History

United States
- Name: USS Canotia
- Namesake: A tree of the bittersweet family
- Builder: Everett-Pacific Shipbuilding & Dry Dock Company, Everett, Washington
- Laid down: as Canotia (YN-66)
- Launched: 4 July 1944
- Sponsored by: Mrs. F. Schmitz
- Commissioned: 31 July 1944 as USS Canotia (AN-47)
- Decommissioned: 18 February 1946, at San Diego, California
- Reclassified: AN-47, 20 January 1944
- Stricken: date unknown
- Fate: Sold, 21 April 1947, fate unknown

General characteristics
- Class & type: Ailanthus-class net laying ship
- Tonnage: 1,100 tons
- Length: 194 ft 7 in (59.31 m)
- Beam: 37 ft (11 m)
- Draft: 13 ft 6 in (4.11 m)
- Propulsion: Diesel-electric, 2,500 hp (1,864 kW)
- Speed: 12.1 knots (13.9 mph; 22.4 km/h)
- Complement: 56 officers and enlisted
- Armament: 1 × 3"/50 caliber gun; 2 × 20 mm guns;

Service record
- Operations: World War II
- Awards: 1 battle star

= USS Canotia =

Naval ship

USS Canotia (AN-47/YN-66) was an which served with the U.S. Navy in the South Pacific Ocean theatre of operations during World War II. Her career was without major incident, and she returned home after the war bearing one battle star to her credit.
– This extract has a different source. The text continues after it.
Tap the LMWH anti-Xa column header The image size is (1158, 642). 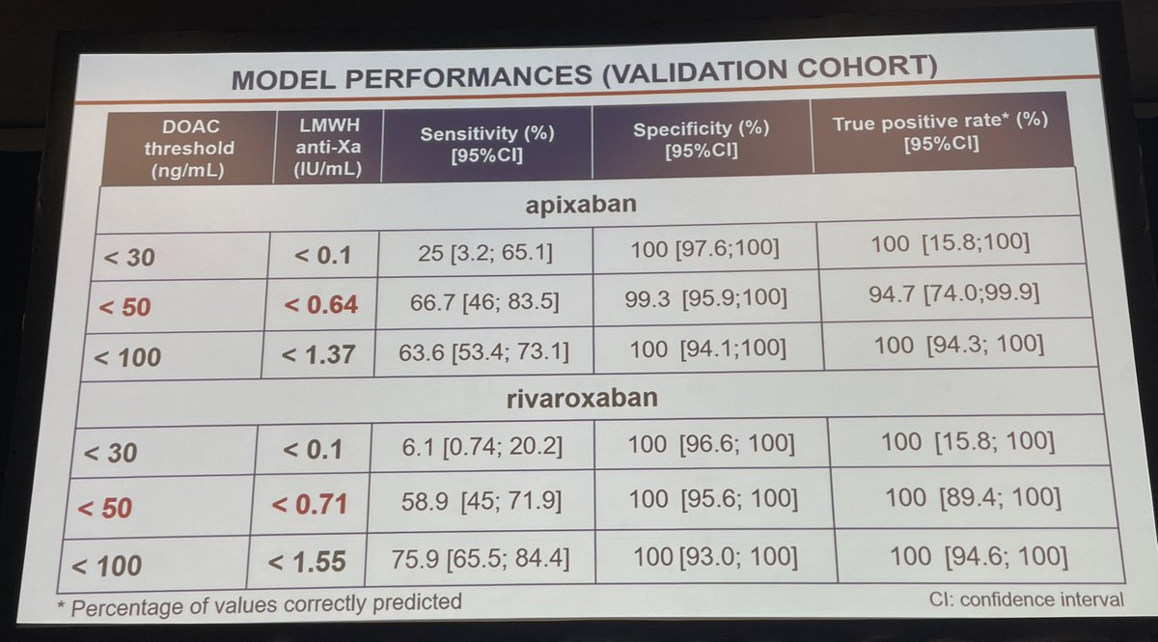tap(324, 144)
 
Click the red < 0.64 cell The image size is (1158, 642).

==Constructed in Everett, Washington==
Canotia (AN-47) was launched 4 July 1944 by Everett-Pacific Shipbuilding & Dry Dock Company, Everett, Washington; sponsored by Mrs. F. Schmitz; commissioned 31 July 1944 and reported to the U.S. Pacific Fleet.

==World War II service==
===Pacific Ocean operations===
Canotia departed San Francisco, California, 6 October 1944 for Pearl Harbor, where she arrived 16 October. She provided target service to ships training at this great base until 5 February 1945, when she was outward bound for action waters.

Arriving at Eniwetok 15 February, she reported for duty with the U.S. 5th Fleet, and sailed to Iwo Jima, where she had mooring and salvage duty from 28 February to 12 April. The first portion of this duty came as bitter action raged ashore, and enemy air attacks still menaced American shipping.

===End-of-war operations===
After routine repairs at Guam, Canotia arrived at Ulithi 14 June to install and maintain nets. After the Japanese surrender, Canotia cruised the small islands of the western Caroline Islands searching for American and Allied ex-prisoners of war, or Japanese soldiers.

She received the surrender of the garrison on Lamotrek, and destroyed a Japanese supply dump on Olimarao. Between 23 September and 1 October, she removed net defenses at Ulithi and Kossol Roads.

==Post-war decommissioning==
On 26 October, cleared for San Diego, California, where she was decommissioned 18 February 1946, and sold 21 April 1947.

==Honors and awards==
Canotia received one battle star for World War II service.